Fast fashion needs to be... well, fast. Manufacturers are trying to create the cheapest items at the quickest possible speed, and it is all at the cost sustainability and eco-friendly manufactuing. Toxic clothing dyes make the fast fashion industry the second largest water pollutant in the world. Cheap fabrics such as polyester are commonly used, despite the fact that polyester is made from fossil fuels, contributes to global warming and sheds ocean-polluting microfibers when washed. Even cotton requires insane amounts of water and pesticides.

In addition to the environmental impacts, fast fashion is a human rights issue. Because items are mass-produced so quickly, factory conditions are often harmful and unsafe. People are working packed together, in low light and often using dangerous chemicals that can damage their skin and lungs. Workers are often paid far below minimum wage and 85% of people working in the garment industry are womxn without access to education or resources.  11% of the world's children are working jobs that interfere with them going to school, and many are being taken advantage of in the fast fashion industry because they can't unionize and may be paid less than adult workers. 

What brands use fast fashion?

+ H&M


+ Forever 21

+ Victoria's Secret 

+ Urban Outfitters

+ And many more! Before shopping, always do your research to decide if the brand is worth your support. 

How should I thrift ethically?

A lot of sustainable and ethical brands are much pricier than their fast fashion counterparts, so thrift store and secondhand shopping is a great, affordable way to cut down on fast fashion and be environmentally conscious. Also, it can be a lot of fun! 

It's important to keep in mind that a lot of people rely on thrift stores for all of their clothing needs. To be a conscious thrift-store shopper, you should stay away from these items:



+undergarments (underwear, bras, socks etc)  

General rule of thumb: if an item is a necessity that you can afford to spend money on elsewhere, leave it for someone who can't. 

Which brands are sustainable and ethical?

+ Levi's

This denim brand uses 96% less water than other jean manufacturers.

+ Alternative Apparel

Vintage looks from recycled material? Yes, please!

+ Pact

This brand sells super comfy workout wear and pajamas from a company paying fair wages and ensuring safe and healthy working conditions.

+ Amour Vert

Check out this brand for adorable and trendy clothing dedicated to using only the most sustainable material.

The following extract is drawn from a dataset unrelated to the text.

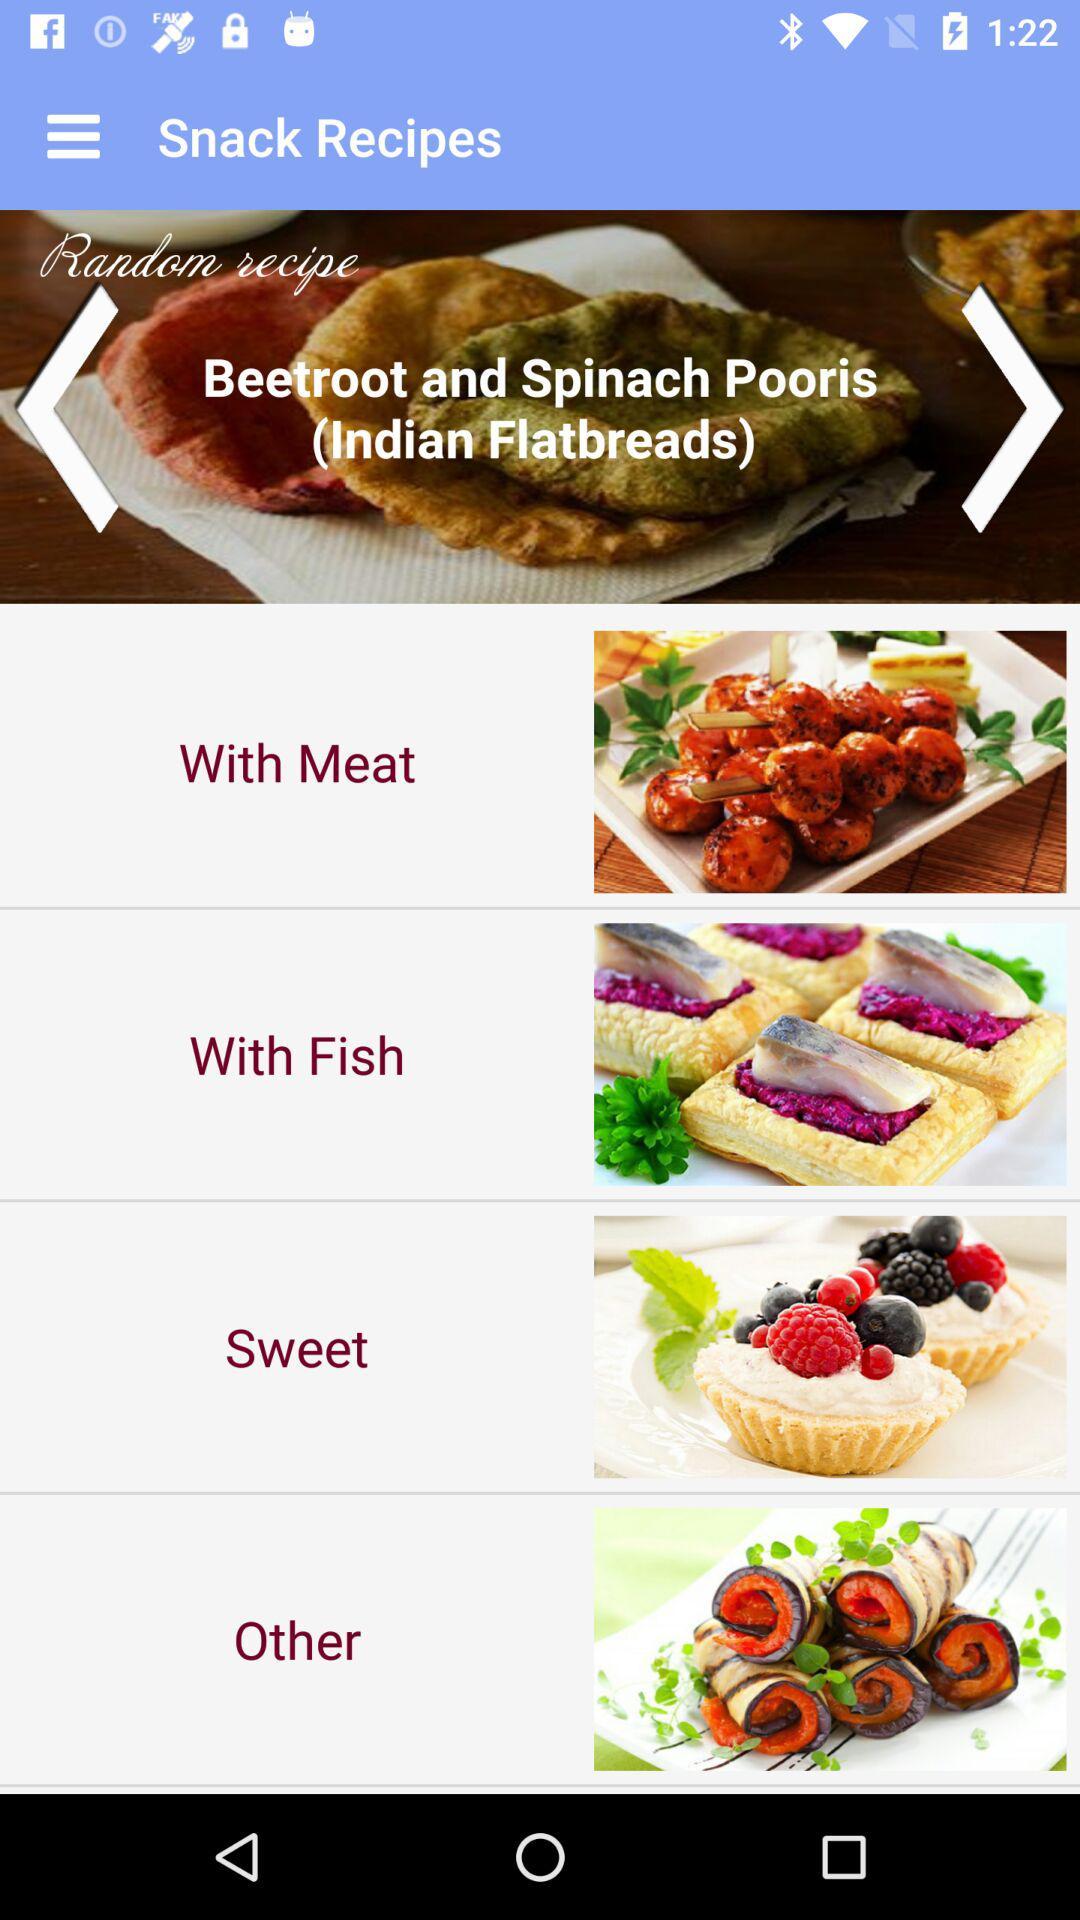 This screenshot has width=1080, height=1920. Describe the element at coordinates (297, 1639) in the screenshot. I see `the other icon` at that location.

Plus, for every tee sold, a tree gets planted!


These are gorgeous, high-quality clothes, accessories and denim from a brand that focuses on fighting poverty and ensuring fair wages, especially for womxn.

+ Vera Bradley

The brand just released the new ReActive collection which makes bags out of recycled water bottles. Love!

+ Patagonia

Not only does Patagonia use only sustainable material, but they will fix and mend their items for you, making them last longer. Plus, they have Fair Trade Certified collections, meaning factories and working conditions are closely monitored.

+ Athleta

60% of their clothing is made from sustainable materials, and they are trying to push the amount to 80% this year.

The most sustainable and ethical thing you can do is buy less, even if it's from one of these brands. 

Reuse your clothes!

Just because something is no longer trendy doesn't mean you should throw it away. Embrace re-wearing outfits, mix and match or sew and alter your clothes to ensure they last beyond their "in-season" moment. The same goes for outgrowing clothes; rather than tossing them, donate to thrift stores, homeless shelters or younger family and friends who may be in need. Also, wear hand-me-downs! One of the best ways to be environmentally healthy with clothing is to buy as few clothes as possible, and thrift if you do.